Committing to this kind of contextualization in the buying and selling of books is more labor-intensive, but it’s also what will edge the trade toward multiplicity. “A lot of people think it’s [about] how important [a book] was at the time,” says Romney. “But often it’s actually more how important it is to us right now.”
“This is why things like representation of women not only in the book trade but even in what we’re taught in our education of the quote-unquote Western canon matters,” she continues. “Because if you aren’t taught about women writers besides the obvious ones, then you’re not necessarily going to see something in the wild and be able to say, ‘Oh, that’s actually a really important book.’”

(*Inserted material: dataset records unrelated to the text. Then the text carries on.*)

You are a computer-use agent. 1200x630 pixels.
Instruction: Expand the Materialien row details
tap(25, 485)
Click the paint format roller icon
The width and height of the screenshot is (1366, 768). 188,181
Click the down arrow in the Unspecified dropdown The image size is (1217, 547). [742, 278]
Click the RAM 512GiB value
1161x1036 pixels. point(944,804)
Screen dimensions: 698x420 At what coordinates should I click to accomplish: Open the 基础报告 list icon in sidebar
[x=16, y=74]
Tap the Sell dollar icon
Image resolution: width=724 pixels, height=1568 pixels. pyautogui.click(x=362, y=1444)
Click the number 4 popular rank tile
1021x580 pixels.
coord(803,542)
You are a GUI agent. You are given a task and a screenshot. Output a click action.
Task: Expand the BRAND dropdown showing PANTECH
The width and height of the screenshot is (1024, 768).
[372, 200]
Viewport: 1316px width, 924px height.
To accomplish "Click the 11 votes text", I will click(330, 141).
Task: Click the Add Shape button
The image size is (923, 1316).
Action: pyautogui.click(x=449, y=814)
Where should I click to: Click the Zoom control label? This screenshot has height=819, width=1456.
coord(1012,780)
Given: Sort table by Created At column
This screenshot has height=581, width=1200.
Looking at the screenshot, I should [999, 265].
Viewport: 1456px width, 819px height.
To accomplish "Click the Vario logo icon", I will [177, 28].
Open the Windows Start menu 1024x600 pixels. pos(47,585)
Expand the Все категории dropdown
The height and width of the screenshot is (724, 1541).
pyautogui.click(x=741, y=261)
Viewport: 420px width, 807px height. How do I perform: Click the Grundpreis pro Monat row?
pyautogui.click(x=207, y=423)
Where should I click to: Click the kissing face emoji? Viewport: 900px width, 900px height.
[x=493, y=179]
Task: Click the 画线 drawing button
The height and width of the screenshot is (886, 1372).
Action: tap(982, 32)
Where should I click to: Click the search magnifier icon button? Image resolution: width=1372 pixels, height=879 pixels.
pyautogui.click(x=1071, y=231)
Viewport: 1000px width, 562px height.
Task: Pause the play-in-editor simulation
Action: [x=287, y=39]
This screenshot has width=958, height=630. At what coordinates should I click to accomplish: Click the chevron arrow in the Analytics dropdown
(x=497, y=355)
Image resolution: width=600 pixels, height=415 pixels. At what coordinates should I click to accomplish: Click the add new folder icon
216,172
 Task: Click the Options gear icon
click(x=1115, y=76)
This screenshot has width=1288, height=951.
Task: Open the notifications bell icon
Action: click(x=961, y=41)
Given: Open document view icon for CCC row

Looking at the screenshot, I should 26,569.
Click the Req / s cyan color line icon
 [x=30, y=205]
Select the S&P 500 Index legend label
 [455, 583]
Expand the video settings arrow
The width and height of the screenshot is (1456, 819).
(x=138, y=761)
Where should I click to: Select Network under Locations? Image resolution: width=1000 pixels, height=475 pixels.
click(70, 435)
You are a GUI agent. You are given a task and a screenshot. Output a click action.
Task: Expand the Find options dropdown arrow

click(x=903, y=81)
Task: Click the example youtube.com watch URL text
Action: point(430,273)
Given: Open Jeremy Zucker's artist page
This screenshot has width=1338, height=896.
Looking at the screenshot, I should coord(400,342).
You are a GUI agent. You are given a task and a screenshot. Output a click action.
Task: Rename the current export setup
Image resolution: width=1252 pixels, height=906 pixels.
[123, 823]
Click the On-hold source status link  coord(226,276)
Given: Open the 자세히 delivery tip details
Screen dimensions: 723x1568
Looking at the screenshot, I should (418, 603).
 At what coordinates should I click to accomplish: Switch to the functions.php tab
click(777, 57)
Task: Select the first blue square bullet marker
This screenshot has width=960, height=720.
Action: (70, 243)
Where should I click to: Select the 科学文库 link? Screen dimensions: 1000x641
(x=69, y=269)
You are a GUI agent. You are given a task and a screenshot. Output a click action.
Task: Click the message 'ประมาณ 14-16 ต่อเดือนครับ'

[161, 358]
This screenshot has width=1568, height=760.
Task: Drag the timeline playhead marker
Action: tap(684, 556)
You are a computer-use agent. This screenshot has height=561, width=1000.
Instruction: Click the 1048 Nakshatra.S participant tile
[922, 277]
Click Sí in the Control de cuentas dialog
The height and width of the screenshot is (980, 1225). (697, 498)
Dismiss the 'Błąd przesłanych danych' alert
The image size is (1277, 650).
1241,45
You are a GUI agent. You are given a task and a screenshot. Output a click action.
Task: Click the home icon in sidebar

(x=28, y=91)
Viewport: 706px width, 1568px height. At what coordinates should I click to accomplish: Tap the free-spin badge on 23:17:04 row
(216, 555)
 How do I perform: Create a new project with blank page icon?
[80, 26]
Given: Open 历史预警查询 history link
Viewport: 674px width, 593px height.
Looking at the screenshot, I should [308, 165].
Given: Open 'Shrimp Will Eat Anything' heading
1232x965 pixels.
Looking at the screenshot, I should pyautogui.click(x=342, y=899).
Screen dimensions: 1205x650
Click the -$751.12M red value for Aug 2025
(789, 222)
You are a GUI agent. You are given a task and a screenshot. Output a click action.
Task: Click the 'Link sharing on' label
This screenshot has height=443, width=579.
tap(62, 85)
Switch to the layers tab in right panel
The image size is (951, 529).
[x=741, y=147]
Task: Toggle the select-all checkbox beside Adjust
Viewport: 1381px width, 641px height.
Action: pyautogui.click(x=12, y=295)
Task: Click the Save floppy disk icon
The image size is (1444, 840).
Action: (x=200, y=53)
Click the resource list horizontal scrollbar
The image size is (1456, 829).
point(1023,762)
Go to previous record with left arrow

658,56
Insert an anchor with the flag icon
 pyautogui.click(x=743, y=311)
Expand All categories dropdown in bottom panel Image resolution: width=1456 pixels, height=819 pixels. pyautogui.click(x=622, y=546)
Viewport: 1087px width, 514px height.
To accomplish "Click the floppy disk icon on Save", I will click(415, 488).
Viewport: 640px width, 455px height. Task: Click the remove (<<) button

I ask Romney for suggestions of imaginative and prolific but undervalued women authors, and she pulls up Honey & Wax’s current inventory. She mentions Anzia Yezierska’s 1925 novel The Bread Givers, a book she considers “one of the great American immigrant novels.” She also mentions Toni Morrison’s Playing in the Dark, of which Honey & Wax has a first edition, in addition to a first edition of the collected works of Jane Bowles, someone who “does not get as much attention as she deserves for her literary accomplishments.”
Devers is counting on her own specialized knowledge—her expertise in literary history and her focus on rediscovering forgotten women writers—for the success of The Second Shelf. When I ask her for suggestions of underread women authors, Devers names almost a dozen, including Ann Petry, the first black women writer in America to sell a million copies of a book with 1946’s The Street; Barbara Comyns; Bette Howland; Leonora Carrington; Miriam Tlali; and Ursula Le Guin, who is widely known but “should be as culturally famous as Tolkien.”
Recently, Devers has been researching the author of two lesbian pulp novels written under a female pseudonym, Edwina Mark. The author’s name is Edwin Fadiman, Jr., and these books, she says, are an important addition to the lesbian literature canon because of their early exploration of desire, awareness and interest. They’re significant, too, because she took the time to tell their story.